**Aim of the exercise**: Would you retype each of the records exactly as shown?

_ _ _ _ _

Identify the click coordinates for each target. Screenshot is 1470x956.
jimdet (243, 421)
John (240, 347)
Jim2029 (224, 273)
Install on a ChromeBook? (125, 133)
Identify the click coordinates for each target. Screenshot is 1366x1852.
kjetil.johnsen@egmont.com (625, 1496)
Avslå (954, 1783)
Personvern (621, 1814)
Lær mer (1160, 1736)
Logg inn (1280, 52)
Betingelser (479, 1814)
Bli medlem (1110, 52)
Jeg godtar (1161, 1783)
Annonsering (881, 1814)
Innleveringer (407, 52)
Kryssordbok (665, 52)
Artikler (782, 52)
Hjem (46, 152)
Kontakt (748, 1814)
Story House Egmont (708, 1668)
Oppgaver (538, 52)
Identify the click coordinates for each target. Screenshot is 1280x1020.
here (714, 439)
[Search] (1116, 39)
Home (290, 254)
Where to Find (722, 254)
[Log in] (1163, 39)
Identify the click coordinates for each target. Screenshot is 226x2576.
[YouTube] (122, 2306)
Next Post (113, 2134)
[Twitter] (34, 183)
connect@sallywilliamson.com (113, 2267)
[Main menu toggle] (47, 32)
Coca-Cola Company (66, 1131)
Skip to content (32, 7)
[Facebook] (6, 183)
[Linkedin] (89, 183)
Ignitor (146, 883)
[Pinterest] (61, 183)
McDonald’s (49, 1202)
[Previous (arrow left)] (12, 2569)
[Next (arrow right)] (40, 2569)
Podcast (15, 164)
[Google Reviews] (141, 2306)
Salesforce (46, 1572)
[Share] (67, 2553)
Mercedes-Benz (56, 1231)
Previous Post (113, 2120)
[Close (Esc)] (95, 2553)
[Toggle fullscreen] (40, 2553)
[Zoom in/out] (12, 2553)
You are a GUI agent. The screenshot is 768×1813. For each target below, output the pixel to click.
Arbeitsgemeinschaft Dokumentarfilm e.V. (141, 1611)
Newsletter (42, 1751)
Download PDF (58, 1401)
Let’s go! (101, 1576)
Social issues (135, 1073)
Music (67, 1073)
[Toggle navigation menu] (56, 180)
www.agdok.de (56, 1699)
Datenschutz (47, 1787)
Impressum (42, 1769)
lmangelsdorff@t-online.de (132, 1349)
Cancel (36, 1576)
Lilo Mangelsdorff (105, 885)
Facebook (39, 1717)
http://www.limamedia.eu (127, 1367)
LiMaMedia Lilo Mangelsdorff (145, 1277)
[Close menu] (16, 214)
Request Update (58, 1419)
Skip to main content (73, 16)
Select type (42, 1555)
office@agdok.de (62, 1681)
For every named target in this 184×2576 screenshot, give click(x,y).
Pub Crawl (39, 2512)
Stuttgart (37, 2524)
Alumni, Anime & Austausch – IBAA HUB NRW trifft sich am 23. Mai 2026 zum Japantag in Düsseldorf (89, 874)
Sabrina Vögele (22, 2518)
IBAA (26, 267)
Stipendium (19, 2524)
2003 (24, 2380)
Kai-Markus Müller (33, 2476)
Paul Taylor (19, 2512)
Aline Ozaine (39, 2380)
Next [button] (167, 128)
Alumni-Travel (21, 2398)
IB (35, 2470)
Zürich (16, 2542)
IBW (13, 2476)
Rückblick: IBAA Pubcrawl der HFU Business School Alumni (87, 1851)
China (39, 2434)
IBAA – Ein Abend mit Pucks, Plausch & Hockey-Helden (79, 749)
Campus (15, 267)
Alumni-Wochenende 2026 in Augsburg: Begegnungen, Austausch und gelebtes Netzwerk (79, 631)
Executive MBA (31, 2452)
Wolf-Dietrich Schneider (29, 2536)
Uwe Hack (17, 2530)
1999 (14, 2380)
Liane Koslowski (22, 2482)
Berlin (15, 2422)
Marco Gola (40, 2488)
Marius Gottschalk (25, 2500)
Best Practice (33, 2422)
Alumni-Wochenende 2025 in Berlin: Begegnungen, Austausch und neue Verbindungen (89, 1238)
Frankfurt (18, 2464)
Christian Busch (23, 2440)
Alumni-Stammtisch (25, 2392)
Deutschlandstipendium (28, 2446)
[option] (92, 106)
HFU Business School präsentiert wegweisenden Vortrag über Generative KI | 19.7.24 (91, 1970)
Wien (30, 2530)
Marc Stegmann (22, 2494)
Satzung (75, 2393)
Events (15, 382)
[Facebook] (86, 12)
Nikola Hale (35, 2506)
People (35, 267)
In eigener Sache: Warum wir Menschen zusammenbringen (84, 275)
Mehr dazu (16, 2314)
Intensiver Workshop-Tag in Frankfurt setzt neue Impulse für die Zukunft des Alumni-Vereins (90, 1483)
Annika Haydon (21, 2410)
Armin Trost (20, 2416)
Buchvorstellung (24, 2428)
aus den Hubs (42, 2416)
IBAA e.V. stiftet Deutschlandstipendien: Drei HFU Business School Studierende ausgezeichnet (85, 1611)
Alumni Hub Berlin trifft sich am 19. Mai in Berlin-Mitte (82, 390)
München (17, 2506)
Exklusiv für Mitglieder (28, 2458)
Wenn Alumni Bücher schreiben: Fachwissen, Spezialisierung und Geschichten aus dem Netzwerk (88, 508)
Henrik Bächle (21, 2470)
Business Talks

_ _ _ _ _

**Result**:
Identify the click coordinates for each target. Screenshot is 1470x956.
jimdet (243, 421)
John (240, 347)
Jim2029 (224, 273)
Install on a ChromeBook? (125, 133)
Identify the click coordinates for each target. Screenshot is 1366x1852.
kjetil.johnsen@egmont.com (625, 1496)
Avslå (954, 1783)
Personvern (621, 1814)
Lær mer (1160, 1736)
Logg inn (1280, 52)
Betingelser (479, 1814)
Bli medlem (1110, 52)
Jeg godtar (1161, 1783)
Annonsering (881, 1814)
Innleveringer (407, 52)
Kryssordbok (665, 52)
Artikler (782, 52)
Hjem (46, 152)
Kontakt (748, 1814)
Story House Egmont (708, 1668)
Oppgaver (538, 52)
Identify the click coordinates for each target. Screenshot is 1280x1020.
here (714, 439)
[Search] (1116, 39)
Home (290, 254)
Where to Find (722, 254)
[Log in] (1163, 39)
Identify the click coordinates for each target. Screenshot is 226x2576.
[YouTube] (122, 2306)
Next Post (113, 2134)
[Twitter] (34, 183)
connect@sallywilliamson.com (113, 2267)
[Main menu toggle] (47, 32)
Coca-Cola Company (66, 1131)
Skip to content (32, 7)
[Facebook] (6, 183)
[Linkedin] (89, 183)
Ignitor (146, 883)
[Pinterest] (61, 183)
McDonald’s (49, 1202)
[Previous (arrow left)] (12, 2569)
[Next (arrow right)] (40, 2569)
Podcast (15, 164)
[Google Reviews] (141, 2306)
Salesforce (46, 1572)
[Share] (67, 2553)
Mercedes-Benz (56, 1231)
Previous Post (113, 2120)
[Close (Esc)] (95, 2553)
[Toggle fullscreen] (40, 2553)
[Zoom in/out] (12, 2553)
You are a GUI agent. The screenshot is 768×1813. For each target below, output the pixel to click.
Arbeitsgemeinschaft Dokumentarfilm e.V. (141, 1611)
Newsletter (42, 1751)
Download PDF (58, 1401)
Let’s go! (101, 1576)
Social issues (135, 1073)
Music (67, 1073)
[Toggle navigation menu] (56, 180)
www.agdok.de (56, 1699)
Datenschutz (47, 1787)
Impressum (42, 1769)
lmangelsdorff@t-online.de (132, 1349)
Cancel (36, 1576)
Lilo Mangelsdorff (105, 885)
Facebook (39, 1717)
http://www.limamedia.eu (127, 1367)
LiMaMedia Lilo Mangelsdorff (145, 1277)
[Close menu] (16, 214)
Request Update (58, 1419)
Skip to main content (73, 16)
Select type (42, 1555)
office@agdok.de (62, 1681)
For every named target in this 184×2576 screenshot, give click(x,y).
Pub Crawl (39, 2512)
Stuttgart (37, 2524)
Alumni, Anime & Austausch – IBAA HUB NRW trifft sich am 23. Mai 2026 zum Japantag in Düsseldorf (89, 874)
Sabrina Vögele (22, 2518)
IBAA (26, 267)
Stipendium (19, 2524)
2003 (24, 2380)
Kai-Markus Müller (33, 2476)
Paul Taylor (19, 2512)
Aline Ozaine (39, 2380)
Next [button] (167, 128)
Alumni-Travel (21, 2398)
IB (35, 2470)
Zürich (16, 2542)
IBW (13, 2476)
Rückblick: IBAA Pubcrawl der HFU Business School Alumni (87, 1851)
China (39, 2434)
IBAA – Ein Abend mit Pucks, Plausch & Hockey-Helden (79, 749)
Campus (15, 267)
Alumni-Wochenende 2026 in Augsburg: Begegnungen, Austausch und gelebtes Netzwerk (79, 631)
Executive MBA (31, 2452)
Wolf-Dietrich Schneider (29, 2536)
Uwe Hack (17, 2530)
1999 (14, 2380)
Liane Koslowski (22, 2482)
Berlin (15, 2422)
Marco Gola (40, 2488)
Marius Gottschalk (25, 2500)
Best Practice (33, 2422)
Alumni-Wochenende 2025 in Berlin: Begegnungen, Austausch und neue Verbindungen (89, 1238)
Frankfurt (18, 2464)
Christian Busch (23, 2440)
Alumni-Stammtisch (25, 2392)
Deutschlandstipendium (28, 2446)
[option] (92, 106)
HFU Business School präsentiert wegweisenden Vortrag über Generative KI | 19.7.24 (91, 1970)
Wien (30, 2530)
Marc Stegmann (22, 2494)
Satzung (75, 2393)
Events (15, 382)
[Facebook] (86, 12)
Nikola Hale (35, 2506)
People (35, 267)
In eigener Sache: Warum wir Menschen zusammenbringen (84, 275)
Mehr dazu (16, 2314)
Intensiver Workshop-Tag in Frankfurt setzt neue Impulse für die Zukunft des Alumni-Vereins (90, 1483)
Annika Haydon (21, 2410)
Armin Trost (20, 2416)
Buchvorstellung (24, 2428)
aus den Hubs (42, 2416)
IBAA e.V. stiftet Deutschlandstipendien: Drei HFU Business School Studierende ausgezeichnet (85, 1611)
Alumni Hub Berlin trifft sich am 19. Mai in Berlin-Mitte (82, 390)
München (17, 2506)
Exklusiv für Mitglieder (28, 2458)
Wenn Alumni Bücher schreiben: Fachwissen, Spezialisierung und Geschichten aus dem Netzwerk (88, 508)
Henrik Bächle (21, 2470)
Business Talks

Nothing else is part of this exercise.